The programming model is plain async functions — no step wrappers, no event schemas to design up front. You write code that looks like code. Trigger is Apache-2.0 licensed and can be self-hosted for free with unlimited runs, which is unusual in the managed-queue space. If your workload has long tasks and you'd rather not run Redis yourself, it's the first thing we'd try.
SQS — when you're already on AWS and scale is the problem
SQS is the boring, correct answer when you need cross-service decoupling at AWS scale. It's cheap (fractions of a cent per thousand messages), durable (multi-AZ by default), and scales to millions of messages without a second thought. The tradeoffs: no native scheduling (you'll pair it with EventBridge), no rich admin UI (you'll build one or live in CloudWatch), and polling-based consumption that adds latency most Node.js SaaS teams don't need to accept.
For an event backbone between microservices, SQS plus SNS plus Lambda is still an excellent stack. For in-process background jobs inside a monolith, it's more plumbing than the problem deserves.
Retries, backoff, and idempotency — the patterns that matter
The queue you pick matters less than whether your jobs are retry-safe. Every queue retries on failure. If your job isn't idempotent, retries will double-charge cards, send duplicate emails, or corrupt state. Three patterns solve most of it.
- Exponential backoff with jitter: attempts spaced 2s, 4s, 8s, 16s (plus random jitter). Without jitter, retries synchronize into a thundering herd that hits your failing service every 2 seconds in lockstep.
- Idempotency keys: every job carries a unique key (the job ID works). The operation checks a deduplication table before committing — already-processed keys are a no-op success. Required for any job that calls an external API with side effects.

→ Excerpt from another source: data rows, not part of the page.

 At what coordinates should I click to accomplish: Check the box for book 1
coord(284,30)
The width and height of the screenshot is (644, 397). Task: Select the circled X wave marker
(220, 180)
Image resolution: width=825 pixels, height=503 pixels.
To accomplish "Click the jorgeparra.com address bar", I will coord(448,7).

- Dead-letter queues: after N attempts, move the job to a DLQ instead of retrying forever. Alert on DLQ size, not on individual failures. A DLQ with 10,000 jobs in it is the signal; a single failed job is noise.
Observability — what to watch
A queue without metrics is a black box that eats your jobs. The minimum set of signals worth tracking, whatever queue you pick: depth (jobs waiting), age of oldest waiting job, in-flight count, failure rate, and DLQ size. Alert on age and DLQ size, not on depth — depth spikes during bursts are normal; jobs that have been waiting 10 minutes are not.

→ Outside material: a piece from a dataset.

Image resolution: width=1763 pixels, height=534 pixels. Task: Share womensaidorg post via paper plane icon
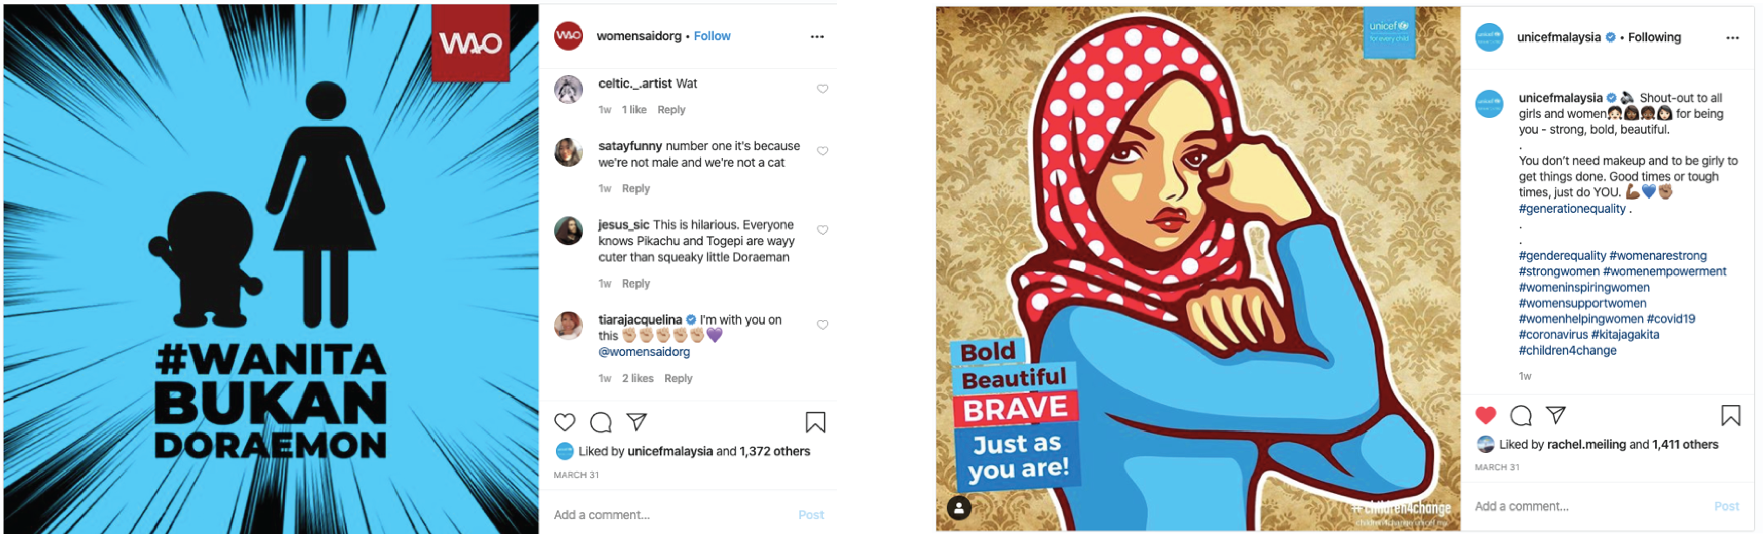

The single most useful dashboard panel for a queue is a line chart of oldest-waiting-job-age. It tells you more than queue depth, failure rate, or throughput combined. If that number is climbing, your workers can't keep up — everything else is a detail.
The decision framework
- Under 10K jobs/day and you have Postgres? Use pg-boss or graphile-worker. Stop looking.
- High throughput, self-hosted, already running Redis? BullMQ. It's the default for a reason.
- Event-driven product, serverless platform, want step functions and retries handled for you? Inngest.
- Long-running tasks (minutes to hours), prefer plain async code? Trigger.dev.
- Cross-service decoupling at AWS scale? SQS plus SNS.
- None of the above — you need custom priority logic, multi-region replication, exactly-once delivery? Consider Temporal or Hatchet and budget engineering time accordingly.
Key takeaways
- Start with the smallest ops footprint that works. Postgres-backed queues solve 80% of use cases with zero new infrastructure.
- BullMQ is the mature, high-throughput default once Postgres runs out of room. Configure persistence, retention, and concurrency deliberately.
- Inngest and Trigger.dev are different answers to different questions. Inngest is about event-driven orchestration; Trigger is about long-running durable code.
- Retry strategy, idempotency keys, and dead-letter queues matter more than queue choice. Every queue retries; only you can make retries safe.
- Watch oldest-waiting-job-age before anything else. It's the earliest signal that your queue is breaking.
- Upgrade when you hit a real limit, not when you read a blog post. Premature infrastructure is a tax on delivery.